Data excerpts -
◆ ◆ ◆ ◆

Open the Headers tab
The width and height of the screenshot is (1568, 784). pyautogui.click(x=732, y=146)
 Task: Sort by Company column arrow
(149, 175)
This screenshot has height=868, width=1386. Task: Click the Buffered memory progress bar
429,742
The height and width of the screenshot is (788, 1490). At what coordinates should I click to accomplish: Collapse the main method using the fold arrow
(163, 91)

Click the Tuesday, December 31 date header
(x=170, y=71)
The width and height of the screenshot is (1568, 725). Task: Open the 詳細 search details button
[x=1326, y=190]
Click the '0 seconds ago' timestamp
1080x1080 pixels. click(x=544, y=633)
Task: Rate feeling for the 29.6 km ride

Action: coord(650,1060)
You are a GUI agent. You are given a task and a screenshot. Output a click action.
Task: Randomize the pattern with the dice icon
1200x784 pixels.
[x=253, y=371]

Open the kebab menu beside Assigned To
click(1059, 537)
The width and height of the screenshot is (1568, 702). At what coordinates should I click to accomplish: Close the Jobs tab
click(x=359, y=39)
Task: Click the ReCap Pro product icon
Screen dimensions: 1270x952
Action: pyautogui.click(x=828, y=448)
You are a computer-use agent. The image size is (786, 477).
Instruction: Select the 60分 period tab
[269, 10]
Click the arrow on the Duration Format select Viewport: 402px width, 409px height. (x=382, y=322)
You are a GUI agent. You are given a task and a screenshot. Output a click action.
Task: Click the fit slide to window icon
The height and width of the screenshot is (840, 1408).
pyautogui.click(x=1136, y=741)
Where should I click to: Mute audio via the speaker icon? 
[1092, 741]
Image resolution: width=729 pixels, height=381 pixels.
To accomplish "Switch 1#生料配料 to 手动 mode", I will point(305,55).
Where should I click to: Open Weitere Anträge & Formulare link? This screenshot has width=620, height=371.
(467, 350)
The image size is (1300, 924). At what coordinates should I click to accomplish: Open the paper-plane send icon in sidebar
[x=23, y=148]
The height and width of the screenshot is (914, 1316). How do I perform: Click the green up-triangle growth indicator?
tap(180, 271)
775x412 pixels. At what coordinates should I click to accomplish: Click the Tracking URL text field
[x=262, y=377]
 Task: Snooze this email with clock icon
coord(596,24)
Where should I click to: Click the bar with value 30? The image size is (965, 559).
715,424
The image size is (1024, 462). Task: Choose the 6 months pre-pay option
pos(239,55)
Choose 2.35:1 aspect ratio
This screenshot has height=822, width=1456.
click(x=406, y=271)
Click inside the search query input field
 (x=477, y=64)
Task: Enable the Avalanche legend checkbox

◆ ◆ ◆ ◆

Task to carry out -
Make an exact copy of every entry.

Written reply -
Open the Headers tab
The width and height of the screenshot is (1568, 784). pyautogui.click(x=732, y=146)
 Task: Sort by Company column arrow
(149, 175)
This screenshot has height=868, width=1386. Task: Click the Buffered memory progress bar
429,742
The height and width of the screenshot is (788, 1490). At what coordinates should I click to accomplish: Collapse the main method using the fold arrow
(163, 91)

Click the Tuesday, December 31 date header
(x=170, y=71)
The width and height of the screenshot is (1568, 725). Task: Open the 詳細 search details button
[x=1326, y=190]
Click the '0 seconds ago' timestamp
1080x1080 pixels. click(x=544, y=633)
Task: Rate feeling for the 29.6 km ride

Action: coord(650,1060)
You are a GUI agent. You are given a task and a screenshot. Output a click action.
Task: Randomize the pattern with the dice icon
1200x784 pixels.
[x=253, y=371]

Open the kebab menu beside Assigned To
click(1059, 537)
The width and height of the screenshot is (1568, 702). At what coordinates should I click to accomplish: Close the Jobs tab
click(x=359, y=39)
Task: Click the ReCap Pro product icon
Screen dimensions: 1270x952
Action: pyautogui.click(x=828, y=448)
You are a computer-use agent. The image size is (786, 477).
Instruction: Select the 60分 period tab
[269, 10]
Click the arrow on the Duration Format select Viewport: 402px width, 409px height. (x=382, y=322)
You are a GUI agent. You are given a task and a screenshot. Output a click action.
Task: Click the fit slide to window icon
The height and width of the screenshot is (840, 1408).
pyautogui.click(x=1136, y=741)
Where should I click to: Mute audio via the speaker icon? 
[1092, 741]
Image resolution: width=729 pixels, height=381 pixels.
To accomplish "Switch 1#生料配料 to 手动 mode", I will point(305,55).
Where should I click to: Open Weitere Anträge & Formulare link? This screenshot has width=620, height=371.
(467, 350)
The image size is (1300, 924). At what coordinates should I click to accomplish: Open the paper-plane send icon in sidebar
[x=23, y=148]
The height and width of the screenshot is (914, 1316). How do I perform: Click the green up-triangle growth indicator?
tap(180, 271)
775x412 pixels. At what coordinates should I click to accomplish: Click the Tracking URL text field
[x=262, y=377]
 Task: Snooze this email with clock icon
coord(596,24)
Where should I click to: Click the bar with value 30? The image size is (965, 559).
715,424
The image size is (1024, 462). Task: Choose the 6 months pre-pay option
pos(239,55)
Choose 2.35:1 aspect ratio
This screenshot has height=822, width=1456.
click(x=406, y=271)
Click inside the search query input field
 (x=477, y=64)
Task: Enable the Avalanche legend checkbox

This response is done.